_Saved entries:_
____________
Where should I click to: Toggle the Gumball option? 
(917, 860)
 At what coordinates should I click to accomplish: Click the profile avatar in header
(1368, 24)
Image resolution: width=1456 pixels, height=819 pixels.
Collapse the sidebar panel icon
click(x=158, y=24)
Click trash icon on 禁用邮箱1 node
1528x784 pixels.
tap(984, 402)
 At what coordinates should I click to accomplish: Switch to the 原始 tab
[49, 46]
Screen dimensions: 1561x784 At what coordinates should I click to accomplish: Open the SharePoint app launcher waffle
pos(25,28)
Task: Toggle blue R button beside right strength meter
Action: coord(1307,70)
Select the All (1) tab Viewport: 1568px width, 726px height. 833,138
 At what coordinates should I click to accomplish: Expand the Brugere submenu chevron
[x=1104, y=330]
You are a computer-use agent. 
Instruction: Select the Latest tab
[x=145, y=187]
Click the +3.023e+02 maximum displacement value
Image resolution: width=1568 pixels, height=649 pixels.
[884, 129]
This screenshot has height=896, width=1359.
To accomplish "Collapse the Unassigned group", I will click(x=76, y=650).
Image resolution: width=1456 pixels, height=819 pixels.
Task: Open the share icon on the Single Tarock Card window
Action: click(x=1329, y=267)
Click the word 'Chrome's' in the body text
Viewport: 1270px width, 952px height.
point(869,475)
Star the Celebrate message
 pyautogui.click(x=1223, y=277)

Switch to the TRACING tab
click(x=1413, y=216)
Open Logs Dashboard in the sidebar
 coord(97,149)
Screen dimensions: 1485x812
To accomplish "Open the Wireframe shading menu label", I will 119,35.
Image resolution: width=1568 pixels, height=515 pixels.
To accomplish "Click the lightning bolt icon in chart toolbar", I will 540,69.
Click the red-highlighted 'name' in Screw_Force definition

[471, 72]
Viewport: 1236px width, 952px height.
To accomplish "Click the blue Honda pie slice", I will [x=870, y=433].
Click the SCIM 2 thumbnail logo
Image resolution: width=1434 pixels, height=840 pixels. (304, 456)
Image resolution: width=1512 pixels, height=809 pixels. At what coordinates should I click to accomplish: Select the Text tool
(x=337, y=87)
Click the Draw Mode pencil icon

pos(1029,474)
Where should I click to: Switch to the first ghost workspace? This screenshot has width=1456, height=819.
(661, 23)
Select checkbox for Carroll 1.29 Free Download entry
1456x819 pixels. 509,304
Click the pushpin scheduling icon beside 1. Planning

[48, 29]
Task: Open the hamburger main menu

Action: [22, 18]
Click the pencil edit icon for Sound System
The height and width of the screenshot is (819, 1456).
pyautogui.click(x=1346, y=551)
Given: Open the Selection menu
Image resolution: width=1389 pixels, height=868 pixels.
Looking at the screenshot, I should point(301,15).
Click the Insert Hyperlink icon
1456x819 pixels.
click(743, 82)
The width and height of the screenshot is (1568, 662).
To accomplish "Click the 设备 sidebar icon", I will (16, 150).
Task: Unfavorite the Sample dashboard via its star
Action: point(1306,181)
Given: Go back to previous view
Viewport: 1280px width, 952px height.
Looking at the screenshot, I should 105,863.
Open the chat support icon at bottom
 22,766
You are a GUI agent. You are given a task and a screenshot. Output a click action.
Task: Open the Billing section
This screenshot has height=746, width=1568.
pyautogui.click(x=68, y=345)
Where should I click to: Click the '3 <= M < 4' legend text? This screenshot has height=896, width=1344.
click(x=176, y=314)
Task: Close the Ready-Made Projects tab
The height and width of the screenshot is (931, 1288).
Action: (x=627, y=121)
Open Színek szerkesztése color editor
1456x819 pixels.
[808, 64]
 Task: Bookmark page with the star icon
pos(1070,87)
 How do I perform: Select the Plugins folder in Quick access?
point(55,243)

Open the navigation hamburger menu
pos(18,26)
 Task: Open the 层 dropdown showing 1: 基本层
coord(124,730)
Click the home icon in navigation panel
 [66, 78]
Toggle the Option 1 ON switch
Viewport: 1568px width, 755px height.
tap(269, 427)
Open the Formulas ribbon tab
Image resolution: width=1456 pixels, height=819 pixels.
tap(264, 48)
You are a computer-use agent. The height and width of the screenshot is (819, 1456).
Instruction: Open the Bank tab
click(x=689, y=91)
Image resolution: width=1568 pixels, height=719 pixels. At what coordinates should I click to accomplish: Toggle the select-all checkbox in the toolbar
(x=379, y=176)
____________
_ABOUT THIS TASK:_
Every line of the records should be reproduced exactly.

_OUTPUT FOR THIS TASK:_
Where should I click to: Toggle the Gumball option? 
(917, 860)
 At what coordinates should I click to accomplish: Click the profile avatar in header
(1368, 24)
Image resolution: width=1456 pixels, height=819 pixels.
Collapse the sidebar panel icon
click(x=158, y=24)
Click trash icon on 禁用邮箱1 node
1528x784 pixels.
tap(984, 402)
 At what coordinates should I click to accomplish: Switch to the 原始 tab
[49, 46]
Screen dimensions: 1561x784 At what coordinates should I click to accomplish: Open the SharePoint app launcher waffle
pos(25,28)
Task: Toggle blue R button beside right strength meter
Action: coord(1307,70)
Select the All (1) tab Viewport: 1568px width, 726px height. 833,138
 At what coordinates should I click to accomplish: Expand the Brugere submenu chevron
[x=1104, y=330]
You are a computer-use agent. 
Instruction: Select the Latest tab
[x=145, y=187]
Click the +3.023e+02 maximum displacement value
Image resolution: width=1568 pixels, height=649 pixels.
[884, 129]
This screenshot has height=896, width=1359.
To accomplish "Collapse the Unassigned group", I will click(x=76, y=650).
Image resolution: width=1456 pixels, height=819 pixels.
Task: Open the share icon on the Single Tarock Card window
Action: click(x=1329, y=267)
Click the word 'Chrome's' in the body text
Viewport: 1270px width, 952px height.
point(869,475)
Star the Celebrate message
 pyautogui.click(x=1223, y=277)

Switch to the TRACING tab
click(x=1413, y=216)
Open Logs Dashboard in the sidebar
 coord(97,149)
Screen dimensions: 1485x812
To accomplish "Open the Wireframe shading menu label", I will 119,35.
Image resolution: width=1568 pixels, height=515 pixels.
To accomplish "Click the lightning bolt icon in chart toolbar", I will 540,69.
Click the red-highlighted 'name' in Screw_Force definition

[471, 72]
Viewport: 1236px width, 952px height.
To accomplish "Click the blue Honda pie slice", I will [x=870, y=433].
Click the SCIM 2 thumbnail logo
Image resolution: width=1434 pixels, height=840 pixels. (304, 456)
Image resolution: width=1512 pixels, height=809 pixels. At what coordinates should I click to accomplish: Select the Text tool
(x=337, y=87)
Click the Draw Mode pencil icon

pos(1029,474)
Where should I click to: Switch to the first ghost workspace? This screenshot has width=1456, height=819.
(661, 23)
Select checkbox for Carroll 1.29 Free Download entry
1456x819 pixels. 509,304
Click the pushpin scheduling icon beside 1. Planning

[48, 29]
Task: Open the hamburger main menu

Action: [22, 18]
Click the pencil edit icon for Sound System
The height and width of the screenshot is (819, 1456).
pyautogui.click(x=1346, y=551)
Given: Open the Selection menu
Image resolution: width=1389 pixels, height=868 pixels.
Looking at the screenshot, I should point(301,15).
Click the Insert Hyperlink icon
1456x819 pixels.
click(743, 82)
The width and height of the screenshot is (1568, 662).
To accomplish "Click the 设备 sidebar icon", I will (16, 150).
Task: Unfavorite the Sample dashboard via its star
Action: point(1306,181)
Given: Go back to previous view
Viewport: 1280px width, 952px height.
Looking at the screenshot, I should 105,863.
Open the chat support icon at bottom
 22,766
You are a GUI agent. You are given a task and a screenshot. Output a click action.
Task: Open the Billing section
This screenshot has height=746, width=1568.
pyautogui.click(x=68, y=345)
Where should I click to: Click the '3 <= M < 4' legend text? This screenshot has height=896, width=1344.
click(x=176, y=314)
Task: Close the Ready-Made Projects tab
The height and width of the screenshot is (931, 1288).
Action: (x=627, y=121)
Open Színek szerkesztése color editor
1456x819 pixels.
[808, 64]
 Task: Bookmark page with the star icon
pos(1070,87)
 How do I perform: Select the Plugins folder in Quick access?
point(55,243)

Open the navigation hamburger menu
pos(18,26)
 Task: Open the 层 dropdown showing 1: 基本层
coord(124,730)
Click the home icon in navigation panel
 [66, 78]
Toggle the Option 1 ON switch
Viewport: 1568px width, 755px height.
tap(269, 427)
Open the Formulas ribbon tab
Image resolution: width=1456 pixels, height=819 pixels.
tap(264, 48)
You are a computer-use agent. The height and width of the screenshot is (819, 1456).
Instruction: Open the Bank tab
click(x=689, y=91)
Image resolution: width=1568 pixels, height=719 pixels. At what coordinates should I click to accomplish: Toggle the select-all checkbox in the toolbar
(x=379, y=176)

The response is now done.